I can go into more details about her problems, their solutions and their causes with potential new homes but in the meantime please bear in mind that overall she is a fantastic dog who has had it really hard in the past and now just needs that perfect home for life.

PM me for further information.

Thanks


----------



## sid.lola (Apr 1, 2009)

bump.




...


----------



## sid.lola (Apr 1, 2009)

bump.




...


----------



## thedogsmother (Aug 28, 2008)

Shes totally gorgeous, I hope you manage to find that perfect home for her.


----------



## Wyrd (Jul 27, 2010)

Have you tried Dog Pages Forum? They have a private rehoming section on there


----------



## Shrap (Nov 22, 2010)

Oh dear... Don't tempt me


----------



## sid.lola (Apr 1, 2009)

Wyrd said:


> Have you tried Dog Pages Forum? They have a private rehoming section on there


thanks I will


----------



## SpringerHusky (Nov 6, 2008)

She looks like a large dachund, she's lovely 

Sorry you have to find a new home for her, good luck x


----------



## kerrypn (Jul 25, 2011)

My goodness what a beauty :001_tt1:

I would love to offer Emma a home, but I don't think we would match your requirements for her new family 

I hope Emma gets a new home soon, such a gorgeous baby, and a mix of 2 beautiful breeds.

Please let us know if she gets a new home(or if not how I can fill in a form lol )


----------



## sid.lola (Apr 1, 2009)

* Problem details:
Pick up the dog rehoming thread above where it stops and write what comes next.

* Records provided:
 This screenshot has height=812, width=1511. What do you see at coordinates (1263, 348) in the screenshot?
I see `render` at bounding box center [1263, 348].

--

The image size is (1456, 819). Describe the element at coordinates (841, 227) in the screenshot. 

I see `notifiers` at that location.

* Exercise response:
kerrypn said:


> My goodness what a beauty :001_tt1:
> 
> I would love to offer Emma a home, but I don't think we would match your requirements for her new family
> 
> ...


which requirements do you think you don't meet?


----------



## kerrypn (Jul 25, 2011)

I don't think we would have enough experience to deal with complex needs that have arisen from how she has been treated previously.

Also, since we posted we are adopting a beautiful GSD bitch from rescue(when I replied we were looking to rescue a dog), she is arriving tomorrow.

Emma does look a total sweetheart though, I hope she does find a good home, its so hard when rescuing because I would literally adopt all of them if I could, but I think if Emma needs to be rehomed as an only dog/with a male dog only we would not be right for her as we are now adopting Kilo 

Do let us know how she gets on, she really is beautiful x

(feel so guilty for not being able to rescue all these dogs, give her a big stroke and hope she finds her forever home soon)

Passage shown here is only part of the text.